## STATED GOAL 1
In the email about translating articles, what share of translated articles does the made-up example assign to articles about places?

## SELECTION
····················
It's not so much "topics", as I wrote in the email subject, but more like "types", as I wrote in the email body. Sorry about the confusion.

We are getting serious about analyzing how do people translate articles. Basically, all articles are worth translating, but we may find, for example, that Wikipedia has 60% biographies, 30% articles about places and 10% articles about math, but of the translated articles, 80% are about places, and biographies and and math are 10% each. So if this will be the case, we may want to understand why don't people translate articles about biographies and math more - are they simply less interesting? is it harder for some social reason? for some technical reason? If there is something that we can do to make translation easier, we may want to do it.

This example is, of course, highly simplified and the numbers are completely made up, but I hope that it explains the intention.
····················
## INPUT DATA
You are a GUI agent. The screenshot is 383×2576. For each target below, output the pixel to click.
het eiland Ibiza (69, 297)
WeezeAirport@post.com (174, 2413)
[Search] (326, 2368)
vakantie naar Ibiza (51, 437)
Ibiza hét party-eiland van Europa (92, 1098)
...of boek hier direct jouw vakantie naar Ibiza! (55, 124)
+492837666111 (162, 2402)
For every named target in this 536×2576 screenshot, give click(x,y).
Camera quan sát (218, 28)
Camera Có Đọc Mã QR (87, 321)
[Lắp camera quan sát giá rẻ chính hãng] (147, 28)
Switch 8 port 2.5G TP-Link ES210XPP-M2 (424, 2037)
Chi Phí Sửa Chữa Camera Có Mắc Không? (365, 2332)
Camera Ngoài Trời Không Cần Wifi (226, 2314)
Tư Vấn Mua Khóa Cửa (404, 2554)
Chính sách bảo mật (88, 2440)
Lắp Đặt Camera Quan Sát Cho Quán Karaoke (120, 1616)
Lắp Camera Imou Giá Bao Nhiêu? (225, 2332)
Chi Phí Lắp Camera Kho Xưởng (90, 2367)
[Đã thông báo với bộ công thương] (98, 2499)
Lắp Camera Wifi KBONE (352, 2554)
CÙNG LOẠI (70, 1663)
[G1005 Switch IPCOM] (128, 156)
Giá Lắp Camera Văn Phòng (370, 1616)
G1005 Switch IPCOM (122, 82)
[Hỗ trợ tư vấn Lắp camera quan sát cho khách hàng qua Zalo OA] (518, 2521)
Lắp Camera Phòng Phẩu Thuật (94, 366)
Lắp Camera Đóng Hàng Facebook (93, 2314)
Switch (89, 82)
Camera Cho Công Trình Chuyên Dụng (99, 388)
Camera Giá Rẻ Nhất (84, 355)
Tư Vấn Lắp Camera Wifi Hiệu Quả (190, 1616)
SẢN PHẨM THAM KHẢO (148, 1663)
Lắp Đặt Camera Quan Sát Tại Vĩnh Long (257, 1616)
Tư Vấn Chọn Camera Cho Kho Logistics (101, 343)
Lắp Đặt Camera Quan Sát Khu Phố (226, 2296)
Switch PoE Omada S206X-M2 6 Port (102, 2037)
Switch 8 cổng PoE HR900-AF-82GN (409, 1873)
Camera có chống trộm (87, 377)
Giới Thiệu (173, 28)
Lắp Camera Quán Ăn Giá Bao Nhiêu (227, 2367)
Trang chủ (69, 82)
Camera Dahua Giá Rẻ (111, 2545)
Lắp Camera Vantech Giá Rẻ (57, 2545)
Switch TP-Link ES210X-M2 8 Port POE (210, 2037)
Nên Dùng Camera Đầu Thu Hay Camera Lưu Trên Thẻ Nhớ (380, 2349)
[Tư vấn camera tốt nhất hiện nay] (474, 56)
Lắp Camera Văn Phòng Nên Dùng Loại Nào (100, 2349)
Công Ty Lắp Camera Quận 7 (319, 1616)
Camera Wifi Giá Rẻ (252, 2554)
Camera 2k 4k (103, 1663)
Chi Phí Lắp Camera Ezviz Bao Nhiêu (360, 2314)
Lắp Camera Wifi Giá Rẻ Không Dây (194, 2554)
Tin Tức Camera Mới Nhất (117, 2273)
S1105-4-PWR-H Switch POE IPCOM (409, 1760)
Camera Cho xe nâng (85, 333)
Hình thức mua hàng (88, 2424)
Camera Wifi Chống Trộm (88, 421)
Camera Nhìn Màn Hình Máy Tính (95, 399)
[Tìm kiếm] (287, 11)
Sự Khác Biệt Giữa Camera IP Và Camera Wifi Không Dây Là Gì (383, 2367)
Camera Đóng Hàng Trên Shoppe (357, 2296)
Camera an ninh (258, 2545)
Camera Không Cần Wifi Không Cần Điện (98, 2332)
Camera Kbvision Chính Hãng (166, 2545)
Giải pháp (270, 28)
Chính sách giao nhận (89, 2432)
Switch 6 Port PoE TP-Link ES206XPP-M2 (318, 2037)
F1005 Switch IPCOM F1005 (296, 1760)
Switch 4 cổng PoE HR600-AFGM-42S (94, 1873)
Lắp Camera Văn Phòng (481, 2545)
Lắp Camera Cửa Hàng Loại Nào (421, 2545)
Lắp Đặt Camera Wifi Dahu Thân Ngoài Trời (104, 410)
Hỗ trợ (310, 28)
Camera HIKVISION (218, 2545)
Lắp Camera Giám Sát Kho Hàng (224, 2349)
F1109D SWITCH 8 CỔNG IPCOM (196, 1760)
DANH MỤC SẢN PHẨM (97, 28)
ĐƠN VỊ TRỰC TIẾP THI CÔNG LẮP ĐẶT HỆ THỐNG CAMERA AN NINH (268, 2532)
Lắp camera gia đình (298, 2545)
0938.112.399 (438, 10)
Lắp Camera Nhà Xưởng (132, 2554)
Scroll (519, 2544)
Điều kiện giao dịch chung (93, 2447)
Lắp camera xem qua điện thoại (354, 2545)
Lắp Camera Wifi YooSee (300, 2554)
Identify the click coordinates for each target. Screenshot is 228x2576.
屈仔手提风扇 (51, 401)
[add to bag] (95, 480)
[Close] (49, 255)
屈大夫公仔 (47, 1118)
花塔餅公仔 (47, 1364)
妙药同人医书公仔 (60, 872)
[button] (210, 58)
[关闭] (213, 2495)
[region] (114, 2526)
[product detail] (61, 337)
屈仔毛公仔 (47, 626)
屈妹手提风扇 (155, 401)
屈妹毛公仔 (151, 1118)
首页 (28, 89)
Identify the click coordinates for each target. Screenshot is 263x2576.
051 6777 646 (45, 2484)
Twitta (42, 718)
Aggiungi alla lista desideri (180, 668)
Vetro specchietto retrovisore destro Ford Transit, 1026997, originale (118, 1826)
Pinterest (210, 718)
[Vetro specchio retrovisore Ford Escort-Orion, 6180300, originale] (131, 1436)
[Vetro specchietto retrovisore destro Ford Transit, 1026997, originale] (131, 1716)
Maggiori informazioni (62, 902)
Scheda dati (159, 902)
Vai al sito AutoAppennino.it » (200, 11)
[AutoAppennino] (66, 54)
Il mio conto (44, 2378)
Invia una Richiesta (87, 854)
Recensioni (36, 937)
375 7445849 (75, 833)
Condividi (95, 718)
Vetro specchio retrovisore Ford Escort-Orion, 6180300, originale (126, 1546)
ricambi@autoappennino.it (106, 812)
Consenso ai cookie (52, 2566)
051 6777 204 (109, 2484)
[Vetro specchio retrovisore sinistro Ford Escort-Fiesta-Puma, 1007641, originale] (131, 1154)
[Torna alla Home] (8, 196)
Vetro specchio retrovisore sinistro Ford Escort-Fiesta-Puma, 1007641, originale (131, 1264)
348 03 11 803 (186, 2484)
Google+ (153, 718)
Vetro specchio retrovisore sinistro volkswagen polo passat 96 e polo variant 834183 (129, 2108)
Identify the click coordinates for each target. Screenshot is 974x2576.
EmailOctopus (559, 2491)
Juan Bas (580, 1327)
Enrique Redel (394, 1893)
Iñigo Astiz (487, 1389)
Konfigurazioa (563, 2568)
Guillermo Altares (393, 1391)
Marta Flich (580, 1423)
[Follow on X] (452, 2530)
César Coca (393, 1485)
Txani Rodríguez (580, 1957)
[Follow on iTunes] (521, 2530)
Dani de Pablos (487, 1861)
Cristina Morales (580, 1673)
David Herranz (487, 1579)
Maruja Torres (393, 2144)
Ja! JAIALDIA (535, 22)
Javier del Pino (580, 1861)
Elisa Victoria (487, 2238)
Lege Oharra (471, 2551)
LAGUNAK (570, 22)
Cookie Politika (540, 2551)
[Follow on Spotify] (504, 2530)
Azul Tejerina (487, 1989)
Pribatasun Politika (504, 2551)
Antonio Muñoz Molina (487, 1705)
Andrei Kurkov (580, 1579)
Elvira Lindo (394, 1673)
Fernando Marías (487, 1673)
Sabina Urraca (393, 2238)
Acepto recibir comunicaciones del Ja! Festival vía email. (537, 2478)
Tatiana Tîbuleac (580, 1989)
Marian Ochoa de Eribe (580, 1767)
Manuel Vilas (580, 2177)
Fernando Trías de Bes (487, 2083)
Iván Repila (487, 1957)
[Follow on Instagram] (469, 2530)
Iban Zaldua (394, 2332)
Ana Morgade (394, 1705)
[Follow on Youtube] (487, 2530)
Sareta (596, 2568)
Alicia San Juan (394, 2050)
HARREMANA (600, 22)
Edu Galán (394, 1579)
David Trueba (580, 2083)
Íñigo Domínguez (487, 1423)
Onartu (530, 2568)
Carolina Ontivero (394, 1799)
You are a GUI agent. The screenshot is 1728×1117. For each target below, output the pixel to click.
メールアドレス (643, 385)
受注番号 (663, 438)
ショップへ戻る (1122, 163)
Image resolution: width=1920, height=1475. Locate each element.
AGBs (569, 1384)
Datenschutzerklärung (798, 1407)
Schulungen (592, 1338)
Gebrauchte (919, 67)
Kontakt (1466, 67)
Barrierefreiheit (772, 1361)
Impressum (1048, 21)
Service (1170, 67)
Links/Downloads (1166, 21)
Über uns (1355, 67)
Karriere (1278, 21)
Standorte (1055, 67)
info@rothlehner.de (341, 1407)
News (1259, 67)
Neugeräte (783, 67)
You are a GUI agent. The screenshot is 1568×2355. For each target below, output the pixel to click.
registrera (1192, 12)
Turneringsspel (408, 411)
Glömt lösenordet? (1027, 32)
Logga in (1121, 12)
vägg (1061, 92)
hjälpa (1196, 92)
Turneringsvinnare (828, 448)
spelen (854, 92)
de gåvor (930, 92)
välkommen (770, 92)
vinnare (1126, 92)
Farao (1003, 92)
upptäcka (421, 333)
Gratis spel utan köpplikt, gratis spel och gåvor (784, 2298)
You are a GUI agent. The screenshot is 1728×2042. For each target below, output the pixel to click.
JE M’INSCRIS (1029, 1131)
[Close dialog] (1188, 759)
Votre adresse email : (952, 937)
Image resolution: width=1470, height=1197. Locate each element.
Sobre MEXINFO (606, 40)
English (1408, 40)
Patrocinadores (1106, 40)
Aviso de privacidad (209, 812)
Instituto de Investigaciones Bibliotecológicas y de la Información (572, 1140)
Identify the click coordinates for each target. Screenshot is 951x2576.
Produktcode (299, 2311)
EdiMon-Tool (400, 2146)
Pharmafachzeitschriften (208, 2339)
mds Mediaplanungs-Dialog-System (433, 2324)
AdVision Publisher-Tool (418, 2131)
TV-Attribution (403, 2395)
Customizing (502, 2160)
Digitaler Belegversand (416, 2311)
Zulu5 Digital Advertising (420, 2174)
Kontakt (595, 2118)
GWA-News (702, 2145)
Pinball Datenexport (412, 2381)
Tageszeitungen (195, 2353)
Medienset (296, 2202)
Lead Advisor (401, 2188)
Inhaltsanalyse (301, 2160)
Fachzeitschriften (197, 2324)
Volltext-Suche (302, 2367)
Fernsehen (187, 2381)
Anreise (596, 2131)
····················
## STATED GOAL 2
Report every row above that contains the word "Trên".

## CORRECT RESPONSE 1
80%

## CORRECT RESPONSE 2
Nên Dùng Camera Đầu Thu Hay Camera Lưu Trên Thẻ Nhớ (380, 2349)
Camera Đóng Hàng Trên Shoppe (357, 2296)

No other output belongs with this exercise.